David Boutin, lui, a composé un personnage plus caricatural pour défendre le texte de Josée Bilodeau. Dans la peau d’une brute au coeur tendre, il donne une performance fulgurante. Le conte suivant, M’ssieu Douglâsse, permet à Joël Marin de se livrer à de saisissantes prouesses vocales, dans une histoire glauque et tragique d’Yvan Bienvenue.

La deuxième partie débute en flèche avec le récit d’un réveillon éprouvant. Marie-Ève Perron y dénonce, sans subtilité mais avec une énergie très combative, le règne de la superficialité et de la téléréalité. Elle frappe dans le mille. Plus étrange est ce conte sordide d’André Ducharme interprété par un inquiétant Sébastien René; on est ici du côté très obscur des festivités.

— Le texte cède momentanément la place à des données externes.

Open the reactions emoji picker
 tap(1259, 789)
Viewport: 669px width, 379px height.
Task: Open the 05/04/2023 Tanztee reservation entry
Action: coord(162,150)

Les acteurs disposent de peu de temps de répétition pour les Contes urbains, et il semble que Didier Lucien en ait souffert cette année. Le soir de la première, il avait remplacé son conte par un numéro de son cru en attendant de maîtriser son texte. Lors de mon passage deux jours plus tard, il a dû s’arrêter dès le début de sa livraison du conte de Standjofski. Dommage. Cette situation devrait être rétablie au moment de publier ces lignes.